Tunisie : à quoi servent encore les municipalités ? (Vidéo)

Les visites inopinées du chef de l’Etat se suivent et se ressemblent, les mêmes constats sont faits et les mêmes menaces proférées à l’encontre de ceux qui, au sein de l’administration publique, sabotent le travail de l’Etat par leur immobilisme, leur laxisme ou leur gabegie. Le problème est que rien pratiquement ne change et la situation continue d’empirer dans tous les domaines où les services publics continuent de se détériorer jour après jour : éducation, santé, transport, propreté, environnement, etc.

Imed Bahri

Lors d’une visite effectuée, jeudi 27 juin 2024, aux départements des équipements et de l’hygiène de la municipalité de Tunis, le président de la république, Kaïs Saïed a relevé de nombreux manquements, ainsi que l’absence totale d’entretien des équipements, dont certains sont hors-service depuis des années. Vidéo.

Suite à cette visite, le chef de l’État s’est entretenu avec plusieurs responsables au siège de la municipalité de Tunis, leur ordonnant de remédier à la situation en urgence et de redoubler d’effort pour répondre aux besoins des citoyens.

Au cours de cet entretien, le président de la république a déploré la situation prévalant au niveau de la collecte des déchets, des services fournis aux citoyens, de l’éclairage public, de l’entretien des cimetières, des parcs et des espaces verts et des entrepôts municipaux dont la plupart sont en état de délabrement et d’abandon.

Immobilisme, laxisme et gabegie

Le chef de l’État a également rendu visite à la direction de l’hygiène du milieu et de la protection de l’environnement (DHMPE), relevant de la même municipalité, ainsi que la pépinière municipale, où il a également constaté de nombreux manquements.

Au terme de sa visite, le président Saïed a appelé, une nouvelle fois, à faire assumer leurs responsabilités à tous ceux qui ont porté préjudice au peuple tunisien, qui sont au service de lobbys d’intérêt et non des citoyens.
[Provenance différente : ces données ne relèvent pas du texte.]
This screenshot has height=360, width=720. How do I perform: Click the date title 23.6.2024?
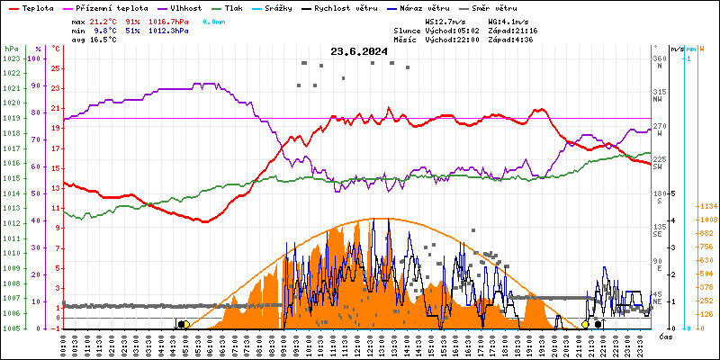[359, 51]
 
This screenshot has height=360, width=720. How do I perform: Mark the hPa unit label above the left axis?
[11, 49]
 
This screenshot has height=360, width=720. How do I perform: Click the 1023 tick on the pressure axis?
[11, 58]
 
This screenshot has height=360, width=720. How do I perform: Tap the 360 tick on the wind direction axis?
[660, 58]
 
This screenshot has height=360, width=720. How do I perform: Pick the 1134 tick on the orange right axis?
[708, 206]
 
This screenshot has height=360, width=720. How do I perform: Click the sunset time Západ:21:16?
[512, 31]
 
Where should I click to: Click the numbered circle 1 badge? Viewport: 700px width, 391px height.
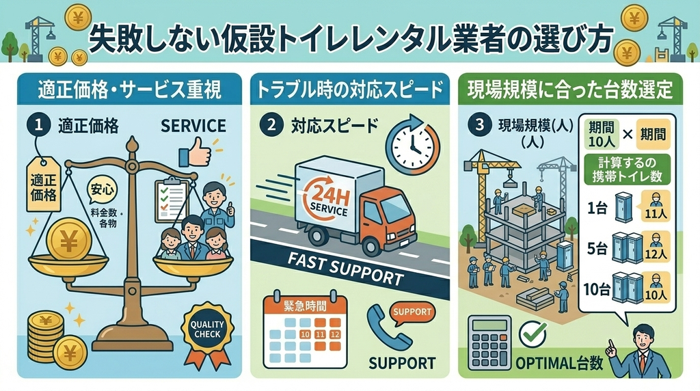pos(39,125)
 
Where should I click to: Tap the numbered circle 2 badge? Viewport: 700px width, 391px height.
pos(271,125)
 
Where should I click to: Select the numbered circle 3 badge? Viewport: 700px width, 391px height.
pos(479,125)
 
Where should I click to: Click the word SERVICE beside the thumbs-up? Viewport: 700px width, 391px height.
pos(193,126)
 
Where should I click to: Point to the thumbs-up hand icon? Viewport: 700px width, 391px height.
pos(196,152)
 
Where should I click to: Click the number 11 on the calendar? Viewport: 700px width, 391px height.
pos(320,334)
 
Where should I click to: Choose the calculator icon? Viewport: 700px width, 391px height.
pos(489,342)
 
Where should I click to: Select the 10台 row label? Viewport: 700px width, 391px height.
pos(597,290)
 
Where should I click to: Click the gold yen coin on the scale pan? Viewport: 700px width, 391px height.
pos(69,241)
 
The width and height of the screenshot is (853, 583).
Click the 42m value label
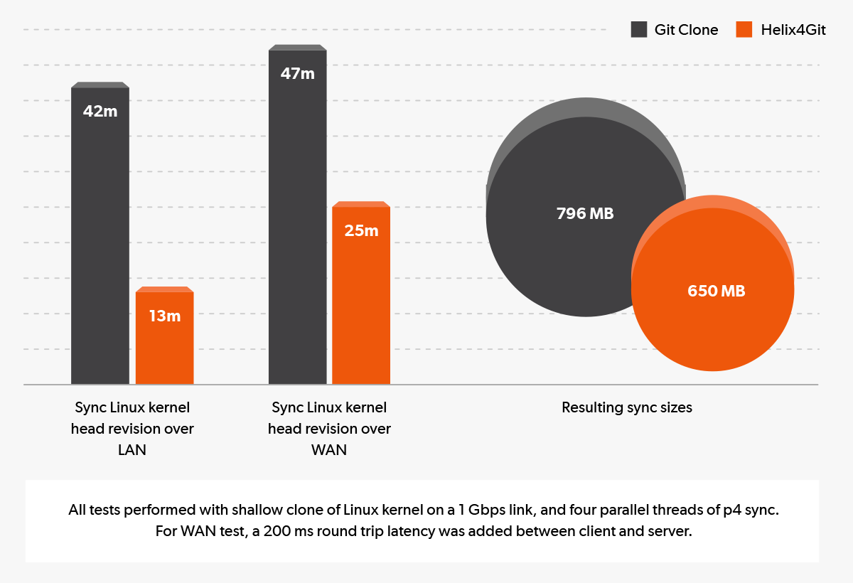pos(100,112)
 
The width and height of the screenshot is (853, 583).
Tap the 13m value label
pos(165,316)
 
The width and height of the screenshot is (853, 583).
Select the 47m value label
pos(298,73)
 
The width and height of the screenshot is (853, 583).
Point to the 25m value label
pos(361,230)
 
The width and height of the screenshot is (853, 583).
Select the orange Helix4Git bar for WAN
pos(361,306)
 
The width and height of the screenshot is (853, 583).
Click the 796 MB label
pos(585,213)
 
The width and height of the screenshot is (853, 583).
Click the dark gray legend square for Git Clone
pos(639,30)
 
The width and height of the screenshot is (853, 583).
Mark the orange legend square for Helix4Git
pos(744,30)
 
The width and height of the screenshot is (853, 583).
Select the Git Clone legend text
pos(686,30)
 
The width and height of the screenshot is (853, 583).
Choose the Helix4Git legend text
pos(793,30)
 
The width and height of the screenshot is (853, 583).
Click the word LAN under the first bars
pos(132,450)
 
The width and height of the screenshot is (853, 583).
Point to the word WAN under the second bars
pos(329,450)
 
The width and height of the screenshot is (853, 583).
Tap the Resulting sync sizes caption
pos(627,407)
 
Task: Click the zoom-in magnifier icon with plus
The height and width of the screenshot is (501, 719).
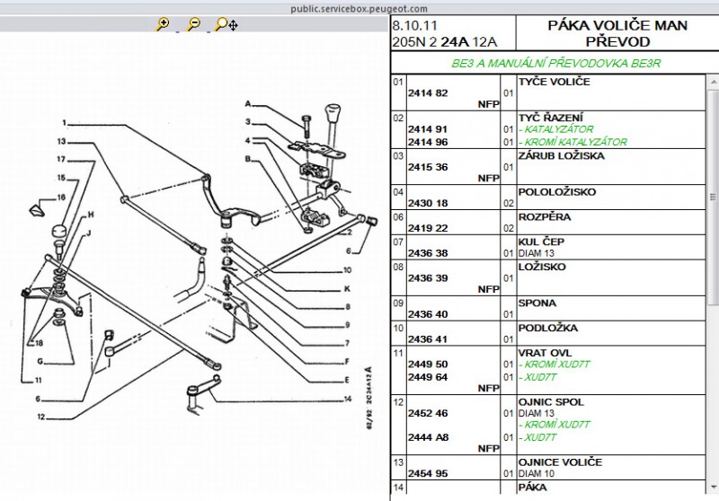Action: point(163,24)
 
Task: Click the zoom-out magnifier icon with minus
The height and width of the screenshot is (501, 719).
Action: point(193,24)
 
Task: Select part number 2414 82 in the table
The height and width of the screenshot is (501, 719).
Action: point(428,93)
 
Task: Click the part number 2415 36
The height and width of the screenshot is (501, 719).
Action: point(428,167)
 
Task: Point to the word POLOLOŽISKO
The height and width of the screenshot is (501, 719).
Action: point(556,192)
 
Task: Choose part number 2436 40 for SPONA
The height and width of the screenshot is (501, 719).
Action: point(428,314)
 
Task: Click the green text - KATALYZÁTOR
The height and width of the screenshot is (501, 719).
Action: point(555,129)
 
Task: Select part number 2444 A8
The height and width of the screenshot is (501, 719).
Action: point(429,437)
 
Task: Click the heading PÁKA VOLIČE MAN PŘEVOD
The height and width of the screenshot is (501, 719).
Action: point(617,33)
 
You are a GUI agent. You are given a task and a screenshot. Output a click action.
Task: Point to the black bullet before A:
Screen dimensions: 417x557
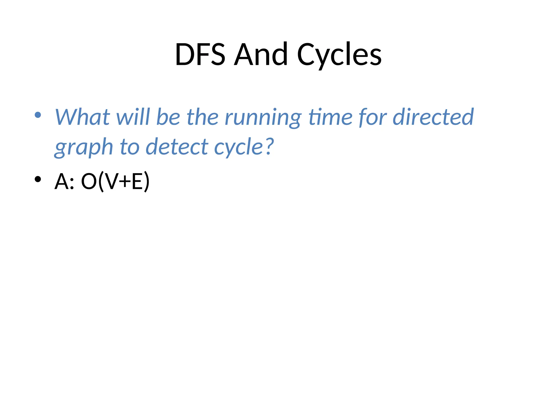pos(38,179)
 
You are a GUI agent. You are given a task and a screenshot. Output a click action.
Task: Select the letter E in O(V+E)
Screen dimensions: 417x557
pos(137,181)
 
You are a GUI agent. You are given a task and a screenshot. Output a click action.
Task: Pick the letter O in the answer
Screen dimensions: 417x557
pos(89,181)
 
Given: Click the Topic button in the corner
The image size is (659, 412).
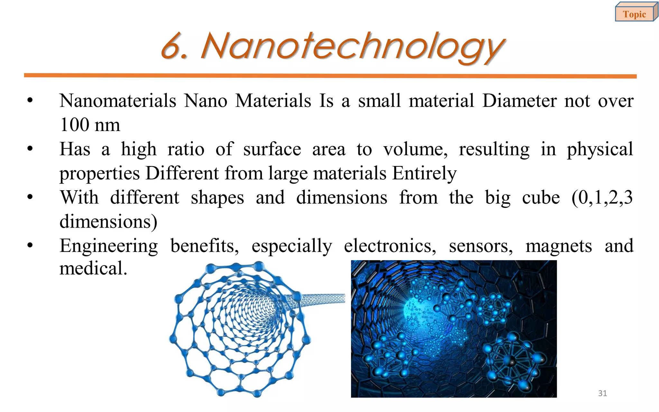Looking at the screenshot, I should click(635, 14).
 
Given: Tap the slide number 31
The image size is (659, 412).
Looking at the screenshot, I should click(602, 393).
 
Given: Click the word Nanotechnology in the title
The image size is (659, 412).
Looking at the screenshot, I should click(353, 47).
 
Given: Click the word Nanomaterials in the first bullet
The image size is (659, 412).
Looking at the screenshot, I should click(118, 101).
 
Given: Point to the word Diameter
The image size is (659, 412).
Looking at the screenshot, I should click(519, 101).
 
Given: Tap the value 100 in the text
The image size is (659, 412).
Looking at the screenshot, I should click(75, 125).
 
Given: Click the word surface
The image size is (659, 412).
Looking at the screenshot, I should click(272, 149).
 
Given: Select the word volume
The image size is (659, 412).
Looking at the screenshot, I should click(415, 149).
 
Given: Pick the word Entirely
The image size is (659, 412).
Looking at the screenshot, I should click(424, 173).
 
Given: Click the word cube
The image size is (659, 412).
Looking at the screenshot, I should click(541, 198).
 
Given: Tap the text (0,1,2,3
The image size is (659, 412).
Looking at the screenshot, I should click(602, 198).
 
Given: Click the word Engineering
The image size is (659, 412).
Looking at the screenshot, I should click(109, 247).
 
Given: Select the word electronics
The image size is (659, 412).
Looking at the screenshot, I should click(390, 246).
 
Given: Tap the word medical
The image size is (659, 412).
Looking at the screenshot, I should click(93, 268).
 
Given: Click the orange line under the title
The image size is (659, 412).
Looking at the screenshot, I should click(330, 76).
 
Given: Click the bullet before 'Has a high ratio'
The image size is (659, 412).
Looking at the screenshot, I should click(30, 149).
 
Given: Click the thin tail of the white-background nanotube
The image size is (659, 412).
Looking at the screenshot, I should click(325, 299).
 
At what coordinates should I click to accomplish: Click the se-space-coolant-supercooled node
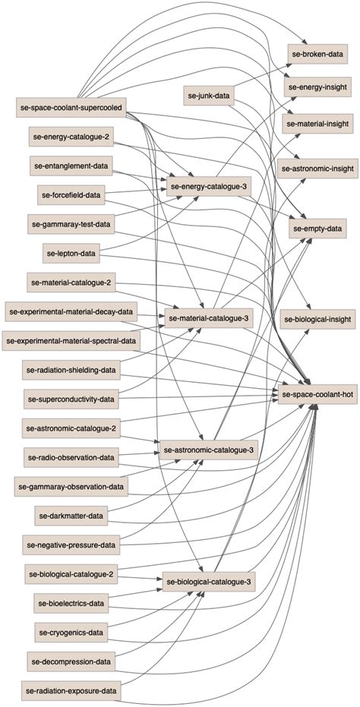(71, 108)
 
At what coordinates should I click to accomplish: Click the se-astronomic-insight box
(318, 170)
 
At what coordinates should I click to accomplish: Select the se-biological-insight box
(318, 320)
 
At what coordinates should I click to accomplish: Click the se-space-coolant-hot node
(318, 394)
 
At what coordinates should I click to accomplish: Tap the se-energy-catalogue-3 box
(209, 186)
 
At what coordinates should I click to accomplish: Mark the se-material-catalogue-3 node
(209, 318)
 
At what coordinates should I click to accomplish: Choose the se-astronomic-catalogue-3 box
(209, 450)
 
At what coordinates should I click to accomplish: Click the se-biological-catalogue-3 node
(209, 582)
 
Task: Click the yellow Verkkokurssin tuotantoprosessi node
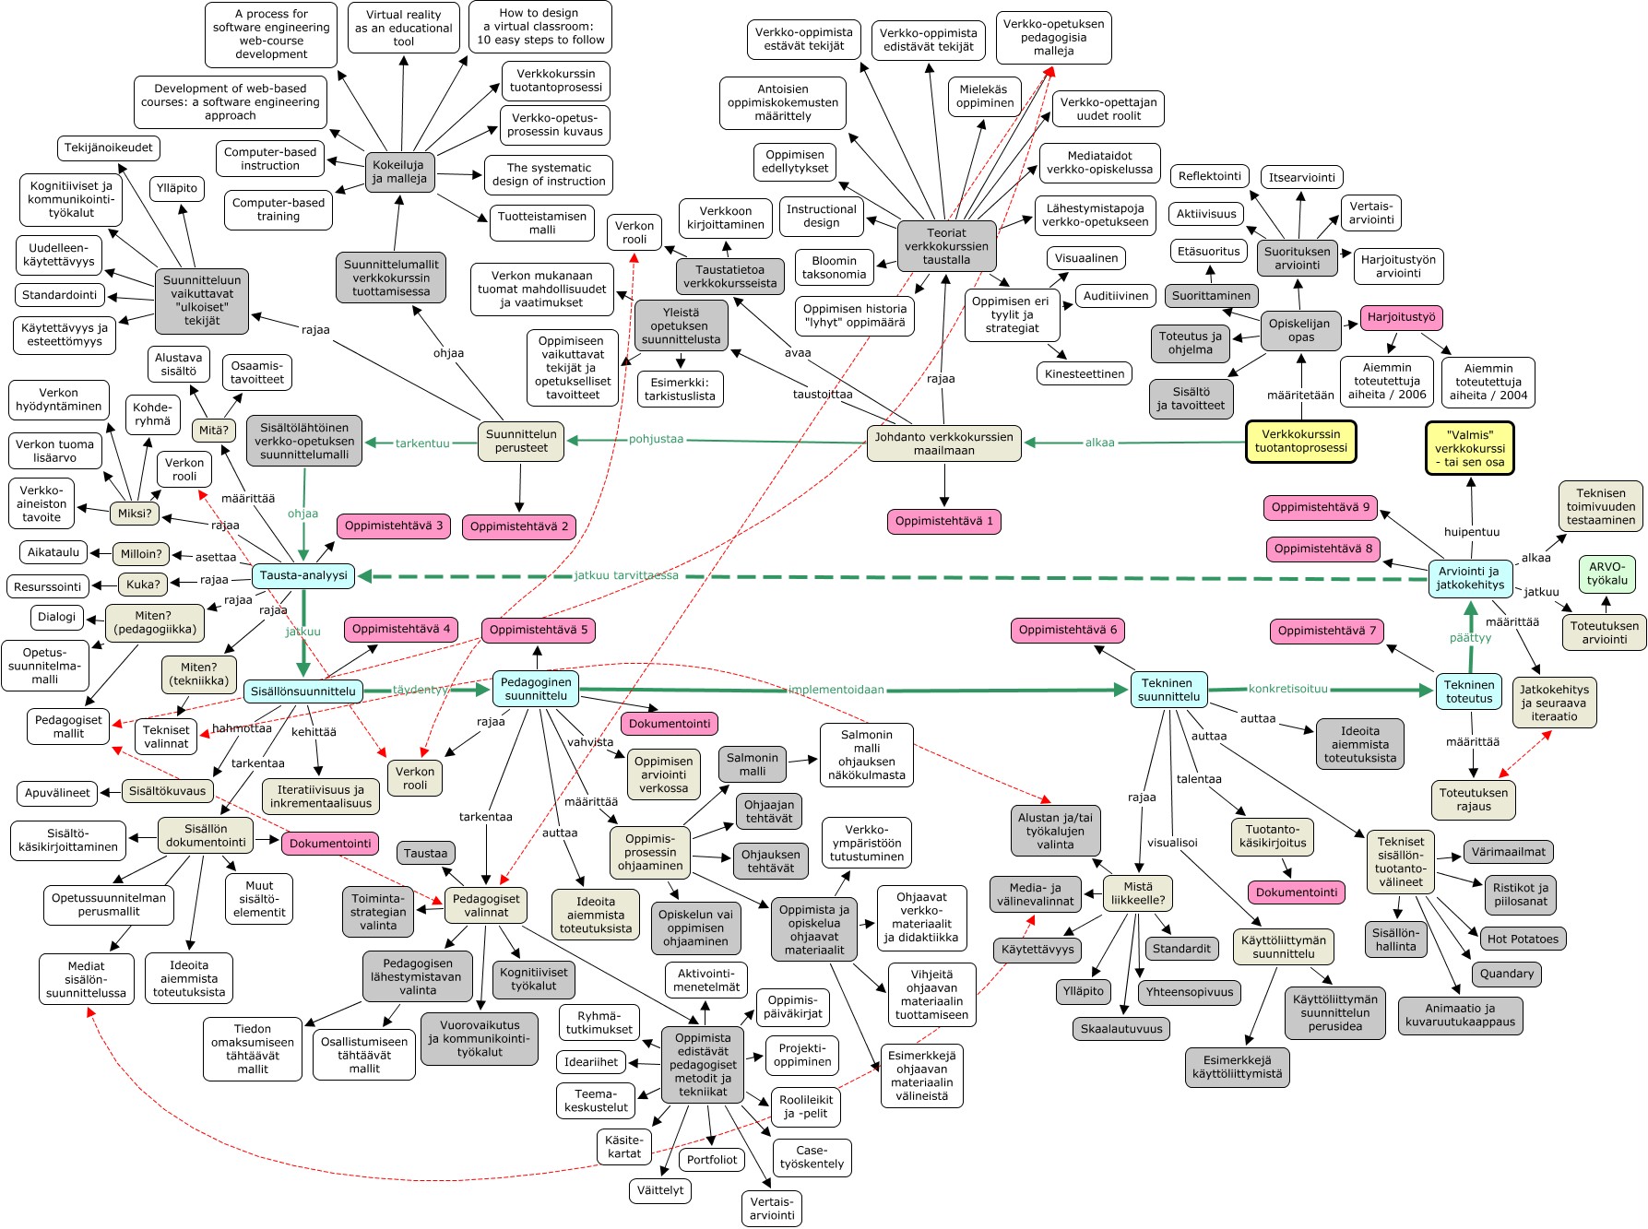[x=1300, y=441]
Les visites inopinées du chef de l’Etat se suivent et se ressemblent, les mêmes constats sont faits et les mêmes menaces sont proférées à l’encontre de ceux qui, au sein de l’administration publique, sabotent le travail de l’Etat par leur immobilisme, leur laxisme ou leur gabegie. Le problème est que rien pratiquement ne change et la situation continue d’empirer dans pratiquement tous les domaines où les services publics se détériorent jour après jour : éducation, santé, transport, propreté, environnement, etc.

Où se situe le problème? Si la volonté de réforme et d’assainissement s’exprime aussi solennellement à la tête de l’exécutif, pourquoi l’intendance ne suive-t-elle pas?

Il est facile de parler de complot et de sabotage et de partir en guerre contre des moulins à vent. Il serait plus juste et plus judicieux d’admettre que la méthode adoptée n’est peut-être pas la bonne et que le diagnostic, qui s’arrête souvent au niveau du constat, doit s’accompagner de solutions pratiques et de moyens adéquats, sinon rien ne se fera et la situation continuera d’empirer, et nous nous retrouverons, dans un an ou deux, dans le même pétrin, incapables de faire bouger les choses dans le bon sens et d’améliorer le quotidien des citoyens.         

L’Etat ne peut pas tout faire

S’agissant ici de municipalités, pourquoi ne commence-t-on pas par faire un diagnostic précis de la situation induite par la dissolution, il y a trois ans, de tous les conseils municipaux et l’attribution de leurs prérogatives à un simple fonctionnaire de l’Etat souvent dépassé par l’ampleur de la tâche et qui ne sait plus où donner de la tête?

Pat ailleurs, l’Etat doit accepter l’idée qu’il ne peut pas tout faire, car il n’en a ni les compétences ni les moyens. Il doit apprendre à déléguer certaines de ses prérogatives de service public à la société civile afin que les citoyens apprennent à prendre en charge certains de leurs besoins. Et si l’Etat n’est pas capable – ou s’il refuse – de déléguer aux municipalités, qui ont une longue tradition de gestion autonome, à quelles autres institutions pourrait-il déléguer certaines charges, comme celles de la propreté urbaine où il a montré l’ampleur de son incapacité et de son impuissance.